¿Una comisión para nada?

OPINIÓN

EL SECRETARIO general del PP, Mariano Rajoy, es lo suficientemente escéptico (quizá por experiencia) como para creer lo que afirmó el pasado viernes en Asturias: que la comisión parlamentaria que investiga el 11-M «es una broma de la que no va a salir absolutamente nada». Lo dijo porque, según él, «el objetivo del Gobierno no es investigar y sí que se vote por mayoría, que la tiene, todo lo que ya habían decidido antes de que se constituyese la comisión de investigación». Y, ya en plena carrerilla y con buen humor, agregó que por mayoría «se pueden decidir muchas cosas, como que Zapatero es un estadista, que Rubalcaba es Santa Teresa, que Llamazares es un intelectual y hasta que Rajoy es guapo», pero «una cosa es que todo eso se decida por mayoría y otra que sea verdad». Con lo cual ha entrado en una contradicción: o de la comisión no va a salir nada porque es una broma o va a salir algo contrario al PP, aunque sólo sea, como afirmó, por el hecho de estar en minoría. Sin embargo, hay contradicciones que, paradójicamente, no lo son.
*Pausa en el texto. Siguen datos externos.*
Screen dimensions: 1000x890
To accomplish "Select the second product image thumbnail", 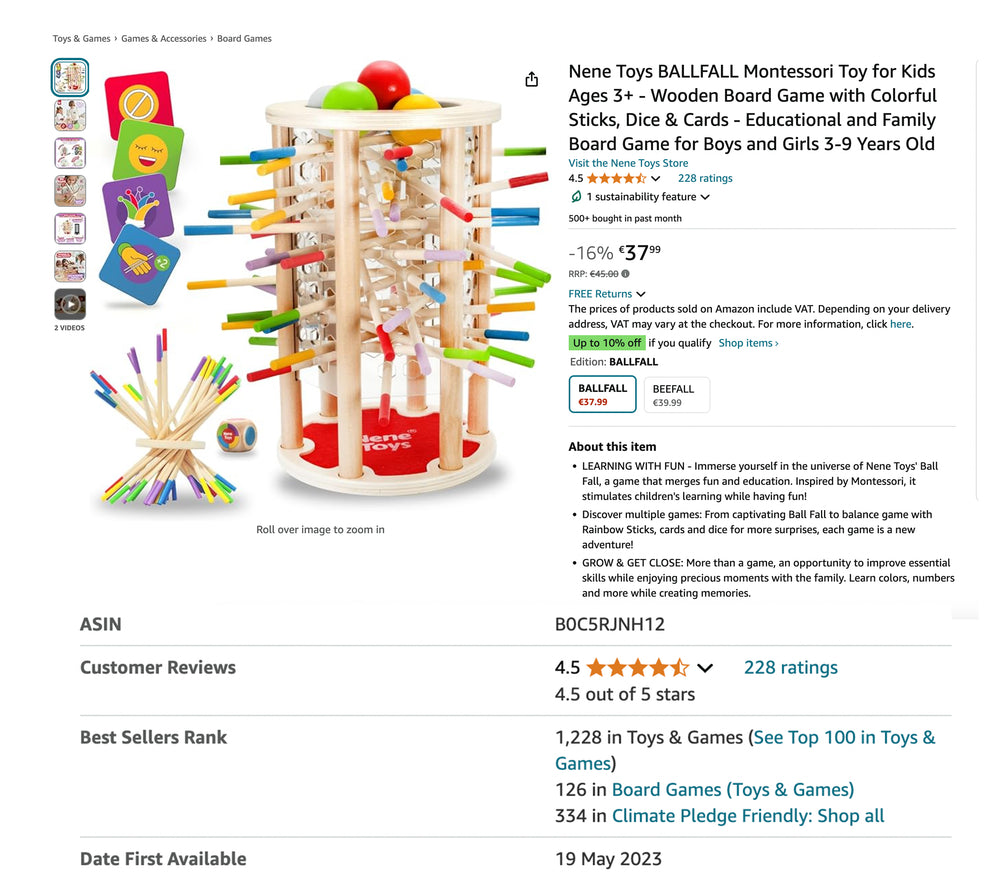I will tap(70, 115).
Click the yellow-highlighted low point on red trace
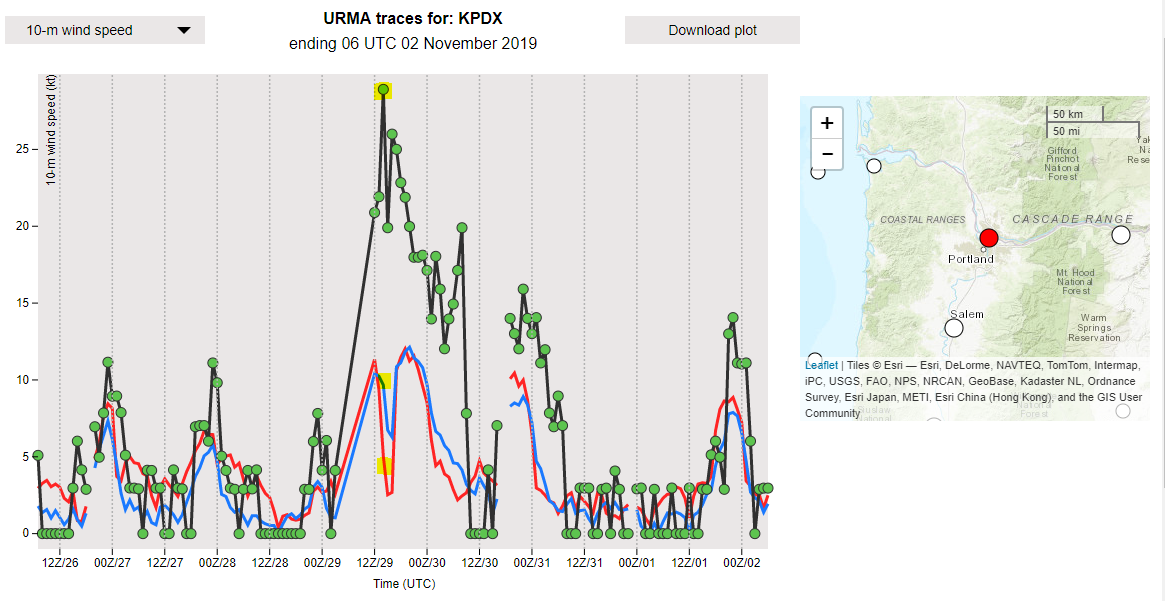The height and width of the screenshot is (601, 1165). 384,466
Mariano Rajoy se ha puesto la venda antes de que llegue la pedrada, porque no ignora que, después de lo visto y oído, alguna piedra puede sobrevolar el espacio hacia sus filas. Está bien, por ejemplo, que Agustín Díaz de Mera, ex director general de Policía y actual eurodiputado del PP, diga que el ministro Acebes insistía el sábado 13 de marzo en culpar a ETA para no dar pistas a los asesinos, pero esto sólo se puede tomar en serio si es una broma, claro. La realidad a estas alturas es que el mejor resultado de la comisión sobre el 11-M no va a ser la interpretación que hagan los políticos, sino la de los ciudadanos. En esto tiene razón Rajoy: las votaciones que puedan producirse, ligadas o no a mayorías pactadas, no van a decidir qué es verdad o mentira, qué tiene que creer cada ciudadano, a quién debe culpar, etc. No. La comisión ya está cumpliendo su papel, y cada uno de nosotros ha podido (y puede aún) ver y oír. Y evaluar. Por ello, quizá deberían ahorrarnos un final sospechoso de excesiva politización partidaria. Sería tratarnos como adultos.